___ Entries supplied ___

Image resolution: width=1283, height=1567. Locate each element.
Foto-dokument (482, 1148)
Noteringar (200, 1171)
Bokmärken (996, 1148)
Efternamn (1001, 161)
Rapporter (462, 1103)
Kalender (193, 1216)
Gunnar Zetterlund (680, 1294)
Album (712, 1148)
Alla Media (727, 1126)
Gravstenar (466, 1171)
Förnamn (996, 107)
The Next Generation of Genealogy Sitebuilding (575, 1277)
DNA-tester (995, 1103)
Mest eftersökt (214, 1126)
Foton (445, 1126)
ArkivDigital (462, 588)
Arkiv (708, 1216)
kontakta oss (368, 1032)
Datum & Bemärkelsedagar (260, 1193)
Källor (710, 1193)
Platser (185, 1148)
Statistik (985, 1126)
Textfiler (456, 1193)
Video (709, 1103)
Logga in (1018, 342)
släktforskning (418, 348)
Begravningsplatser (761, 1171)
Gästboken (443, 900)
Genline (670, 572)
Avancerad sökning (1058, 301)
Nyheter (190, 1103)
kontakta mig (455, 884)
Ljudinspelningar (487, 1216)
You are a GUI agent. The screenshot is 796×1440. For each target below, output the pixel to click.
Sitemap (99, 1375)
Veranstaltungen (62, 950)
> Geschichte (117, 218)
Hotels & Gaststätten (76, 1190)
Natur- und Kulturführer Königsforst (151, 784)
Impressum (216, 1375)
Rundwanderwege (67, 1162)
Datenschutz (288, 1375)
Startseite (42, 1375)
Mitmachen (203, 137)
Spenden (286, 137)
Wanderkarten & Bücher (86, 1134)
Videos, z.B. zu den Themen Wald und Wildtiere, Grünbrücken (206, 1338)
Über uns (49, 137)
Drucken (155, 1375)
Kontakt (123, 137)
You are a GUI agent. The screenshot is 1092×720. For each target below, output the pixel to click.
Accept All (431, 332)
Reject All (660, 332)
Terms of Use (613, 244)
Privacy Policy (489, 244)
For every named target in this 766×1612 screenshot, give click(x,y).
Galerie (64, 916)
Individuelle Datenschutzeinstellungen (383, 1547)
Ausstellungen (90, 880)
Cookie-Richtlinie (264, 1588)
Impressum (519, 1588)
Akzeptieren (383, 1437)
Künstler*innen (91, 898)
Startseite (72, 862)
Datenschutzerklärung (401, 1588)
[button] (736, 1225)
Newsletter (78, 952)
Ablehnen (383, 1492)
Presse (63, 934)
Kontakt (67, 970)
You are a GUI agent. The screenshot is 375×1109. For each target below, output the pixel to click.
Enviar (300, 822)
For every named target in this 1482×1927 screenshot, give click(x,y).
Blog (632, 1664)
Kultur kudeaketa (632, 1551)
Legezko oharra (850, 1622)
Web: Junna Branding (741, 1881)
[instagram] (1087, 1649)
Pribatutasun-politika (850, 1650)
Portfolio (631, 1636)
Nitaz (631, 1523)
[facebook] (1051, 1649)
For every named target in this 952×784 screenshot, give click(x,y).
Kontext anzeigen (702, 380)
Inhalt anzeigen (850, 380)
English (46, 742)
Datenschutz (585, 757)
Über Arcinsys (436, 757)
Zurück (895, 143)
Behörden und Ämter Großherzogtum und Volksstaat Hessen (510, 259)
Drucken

___

*Directive:* Format every line of the records above as a Markdown table with the columns "No." and "Line", numbering the rows in order and omitting any blank lines.

*Task answer:*
| No. | Line |
|---|---|
| 1 | Image resolution: width=1283, height=1567. Locate each element. |
| 2 | Foto-dokument (482, 1148) |
| 3 | Noteringar (200, 1171) |
| 4 | Bokmärken (996, 1148) |
| 5 | Efternamn (1001, 161) |
| 6 | Rapporter (462, 1103) |
| 7 | Kalender (193, 1216) |
| 8 | Gunnar Zetterlund (680, 1294) |
| 9 | Album (712, 1148) |
| 10 | Alla Media (727, 1126) |
| 11 | Gravstenar (466, 1171) |
| 12 | Förnamn (996, 107) |
| 13 | The Next Generation of Genealogy Sitebuilding (575, 1277) |
| 14 | DNA-tester (995, 1103) |
| 15 | Mest eftersökt (214, 1126) |
| 16 | Foton (445, 1126) |
| 17 | ArkivDigital (462, 588) |
| 18 | Arkiv (708, 1216) |
| 19 | kontakta oss (368, 1032) |
| 20 | Datum & Bemärkelsedagar (260, 1193) |
| 21 | Källor (710, 1193) |
| 22 | Platser (185, 1148) |
| 23 | Statistik (985, 1126) |
| 24 | Textfiler (456, 1193) |
| 25 | Video (709, 1103) |
| 26 | Logga in (1018, 342) |
| 27 | släktforskning (418, 348) |
| 28 | Begravningsplatser (761, 1171) |
| 29 | Gästboken (443, 900) |
| 30 | Genline (670, 572) |
| 31 | Avancerad sökning (1058, 301) |
| 32 | Nyheter (190, 1103) |
| 33 | kontakta mig (455, 884) |
| 34 | Ljudinspelningar (487, 1216) |
| 35 | You are a GUI agent. The screenshot is 796×1440. For each target below, output the pixel to click. |
| 36 | Sitemap (99, 1375) |
| 37 | Veranstaltungen (62, 950) |
| 38 | > Geschichte (117, 218) |
| 39 | Hotels & Gaststätten (76, 1190) |
| 40 | Natur- und Kulturführer Königsforst (151, 784) |
| 41 | Impressum (216, 1375) |
| 42 | Rundwanderwege (67, 1162) |
| 43 | Datenschutz (288, 1375) |
| 44 | Startseite (42, 1375) |
| 45 | Mitmachen (203, 137) |
| 46 | Spenden (286, 137) |
| 47 | Wanderkarten & Bücher (86, 1134) |
| 48 | Videos, z.B. zu den Themen Wald und Wildtiere, Grünbrücken (206, 1338) |
| 49 | Über uns (49, 137) |
| 50 | Drucken (155, 1375) |
| 51 | Kontakt (123, 137) |
| 52 | You are a GUI agent. The screenshot is 1092×720. For each target below, output the pixel to click. |
| 53 | Accept All (431, 332) |
| 54 | Reject All (660, 332) |
| 55 | Terms of Use (613, 244) |
| 56 | Privacy Policy (489, 244) |
| 57 | For every named target in this 766×1612 screenshot, give click(x,y). |
| 58 | Galerie (64, 916) |
| 59 | Individuelle Datenschutzeinstellungen (383, 1547) |
| 60 | Ausstellungen (90, 880) |
| 61 | Cookie-Richtlinie (264, 1588) |
| 62 | Impressum (519, 1588) |
| 63 | Akzeptieren (383, 1437) |
| 64 | Künstler*innen (91, 898) |
| 65 | Startseite (72, 862) |
| 66 | Datenschutzerklärung (401, 1588) |
| 67 | [button] (736, 1225) |
| 68 | Newsletter (78, 952) |
| 69 | Ablehnen (383, 1492) |
| 70 | Presse (63, 934) |
| 71 | Kontakt (67, 970) |
| 72 | You are a GUI agent. The screenshot is 375×1109. For each target below, output the pixel to click. |
| 73 | Enviar (300, 822) |
| 74 | For every named target in this 1482×1927 screenshot, give click(x,y). |
| 75 | Blog (632, 1664) |
| 76 | Kultur kudeaketa (632, 1551) |
| 77 | Legezko oharra (850, 1622) |
| 78 | Web: Junna Branding (741, 1881) |
| 79 | [instagram] (1087, 1649) |
| 80 | Pribatutasun-politika (850, 1650) |
| 81 | Portfolio (631, 1636) |
| 82 | Nitaz (631, 1523) |
| 83 | [facebook] (1051, 1649) |
| 84 | For every named target in this 952×784 screenshot, give click(x,y). |
| 85 | Kontext anzeigen (702, 380) |
| 86 | Inhalt anzeigen (850, 380) |
| 87 | English (46, 742) |
| 88 | Datenschutz (585, 757) |
| 89 | Über Arcinsys (436, 757) |
| 90 | Zurück (895, 143) |
| 91 | Behörden und Ämter Großherzogtum und Volksstaat Hessen (510, 259) |
| 92 | Drucken |